Poufna komunikacja – coś, czego nie lubią rządy
niedziela, 25 sierpnia, 2024Jako właściciel i dyrektor generalny VK, Paweł Durow odmawiał usuwania treści zamieszczanych przez rosyjską opozycję oraz przekazywania rosyjskim służbom danych uczestników Euromajdanu.
Jako właściciel Telegrama w 2018 r. odmówił przekazania tym służbom kluczy kryptograficznych umożliwiających odszyfrowywanie wiadomości przesyłanych przez użytkowników serwisu, broniąc ich prawa do tajemnicy korespondencji nawet w sytuacji, gdy umożliwiłoby to dostęp do informacji przekazywanych przez osoby podejrzane o terroryzm. Poskutkowało to trwającym dwa lata – choć w praktyce nieskutecznym – nakazem blokowania dostępu do Telegrama w Rosji, który z kolei wywołał protesty w obronie wolności Internetu w Moskwie i innych miastach.
Dzisiaj Paweł Durow, posiadający między innymi obywatelstwo francuskie, został zatrzymany we Francji – jak czytam, za to, że nie cenzuruje we współpracy z organami ścigania treści na Telegramie, umożliwiając tym samym porozumiewanie się przestępcom.

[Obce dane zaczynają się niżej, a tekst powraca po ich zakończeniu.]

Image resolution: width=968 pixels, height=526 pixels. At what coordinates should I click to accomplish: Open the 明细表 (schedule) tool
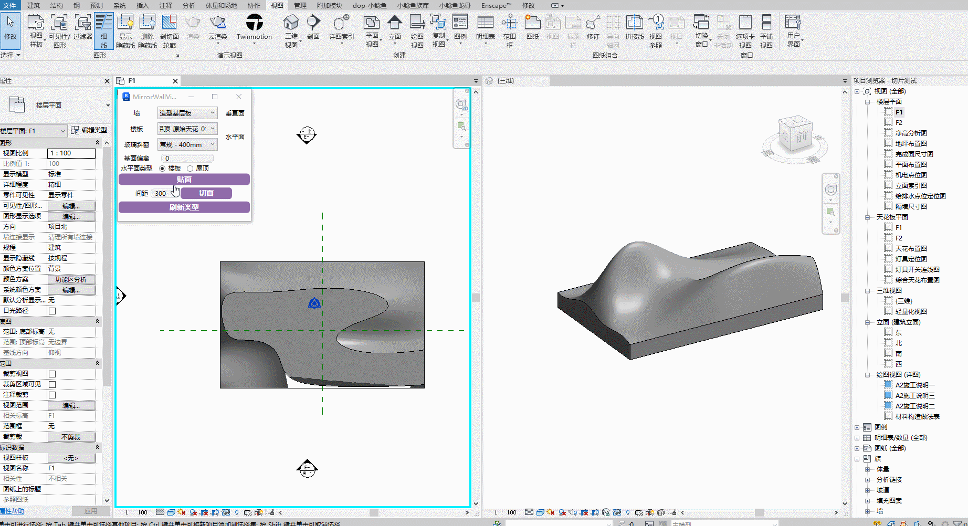pyautogui.click(x=485, y=24)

Czyli za postawę, którą konsekwentnie prezentuje od kilkunastu lat.
Okazuje się, że prywatność komunikacji użytkowników Internetu jest nie do zaakceptowania dla rządu francuskiego dokładnie tak samo jak dla ludzi Putina.
I prawdopodobnie tak samo dla innych rządów „wolnego świata”.
Oficjalnie – bo wtedy trudniej ścigać terrorystów, handlarzy narkotyków, pedofilów i oszustów.
Ale – jak pokazała choćby afera Pegasusa w Polsce – środki mające oficjalnie służyć inwigilacji w celu zwalczania przestępczości mogą być – i są – używane do zwalczania przeciwników politycznych i utrzymania władzy. Również w „wolnym kraju”.
Dlatego usługi zapewniające przy pomocy szyfrowania prywatność komunikacji w Internecie – takie jak Telegram – są solą w oku jakichkolwiek rządów. I dlatego – uważam – wszystkie takie serwisy prędzej czy później zostaną zmuszone do współpracy z organami ścigania liczących się państw oraz do odszyfrowywania wiadomości, którymi interesują się służby.
I dlatego też prywatność w Internecie powinna iść w kierunku szyfrowania end-to-end – najlepiej neutralnego względem usług komunikacyjnych, z których korzysta użytkownik. W postaci aplikacji instalowanej w całości na urządzeniach użytkowników, a nie usługi z centralnymi serwerami. Wtedy nikt nie zmusi właściciela usługi – na przykład komunikatora czy serwera poczty – do odszyfrowania zaszyfrowanej w ten sposób wiadomości, bo ten nie będzie miał w ogóle technicznie takiej możliwości. Nie da się też zablokować takiej komunikacji przez wyłączenie usługi – chyba, że dotyczyłoby to wszystkich możliwych usług komunikacyjnych, z których mogą korzystać użytkownicy. Ani przez atak na centralną bazę kluczy, jeśli te będą przechowywane w sposób rozproszony, z kopią bazy u każdego użytkownika.
Oczywiście, możliwość inwigilacji oprogramowaniem typu Pegasus nadal będzie. Ale to jednak trudniejsze niż stała tylna furtka w serwerach komunikatora.